Ainsi, en ce qui concerne le dispositif de cession gratuite des terrains publics, afin de construire du logement social, la commission des affaires économiques estime qu’il s’agit tout d’abord d’une mesure symbolique forte, illustrant l’exemplarité de l’État. Mais il s’agit également d’une disposition qui peut être très efficace sur le terrain. À cet égard, je vous rappelle que, entre 2008 et 2011, près de 20 % des logements ont été construits en Île-de-France sur du foncier public.

Le Gouvernement projette la réalisation de près de 110 000 logements sur le foncier public entre 2012 et 2016. Cette disposition permettra de débloquer certains projets de construction de logements sociaux – nous connaissons tous des exemples, sur nos territoires respectifs, de projets bloqués – et d’augmenter la capacité de financement des logements sociaux par les bailleurs.

La commission des affaires économiques se félicite de l’application du dispositif de cession gratuite aux établissements publics de l’État, dont certains disposent d’un foncier inutilisé important qui pourrait être mobilisé pour la construction de logements sociaux.

S’agissant ensuite du renforcement des dispositions de l’article 55 de la loi SRU, je souhaite tout d’abord souligner que cet article est aujourd’hui beaucoup moins clivant que par le passé.

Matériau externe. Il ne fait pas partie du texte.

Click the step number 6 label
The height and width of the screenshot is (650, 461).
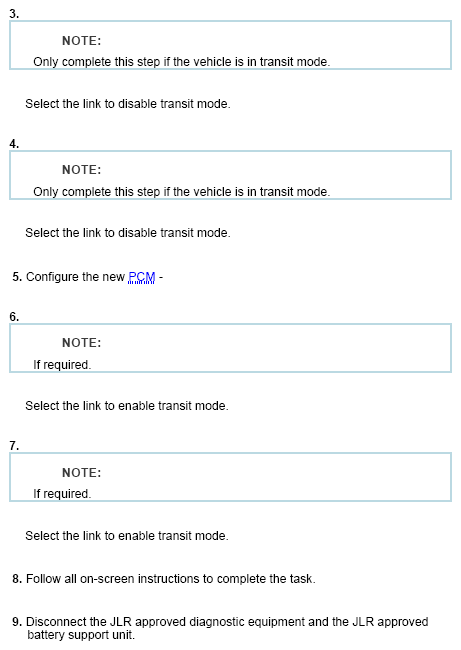coord(14,317)
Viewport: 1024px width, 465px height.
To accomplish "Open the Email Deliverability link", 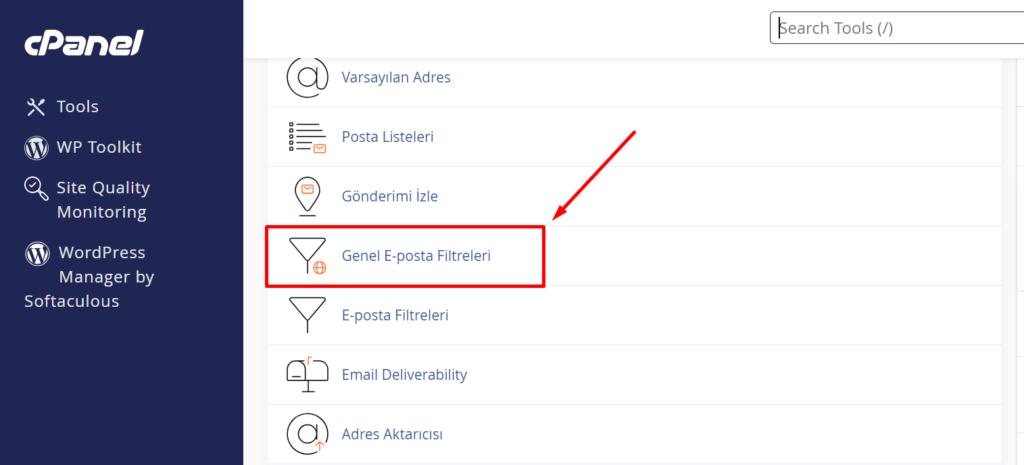I will tap(404, 375).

Les débats parlementaires de l’an 2000 et les anathèmes utilisés alors au sein de cet hémicycle paraissent bien lointains.

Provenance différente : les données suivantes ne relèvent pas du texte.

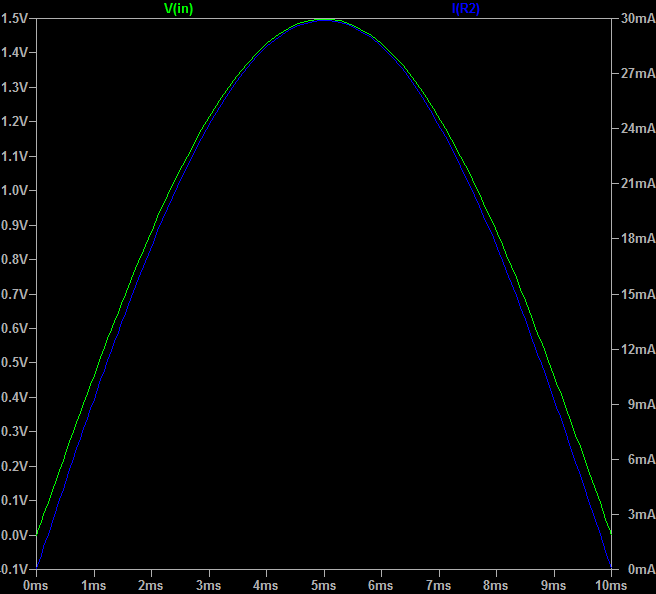
Task: Click the 0.0V label on left axis
Action: 13,535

Je me rappelle d’ailleurs avoir assisté en 2008, alors que je venais d’être élu sénateur, à la discussion sur le projet de loi Boutin. La Haute Assemblée avait alors refusé, notamment sur l’initiative de notre ancien collègue Dominique Braye, rapporteur du texte au nom de la commission des affaires économiques, que l’accession sociale à la propriété soit intégrée au sein du décompte des logements sociaux. Le Sénat a alors marqué son attachement aux dispositions de l’article 55 de la loi SRU.

Le bilan de l’article 55 est aujourd’hui très largement salué : alors que les objectifs de construction étaient de 200 000 logements sociaux, plus de 310 000 ont été construits sur le territoire des communes soumises à cet article.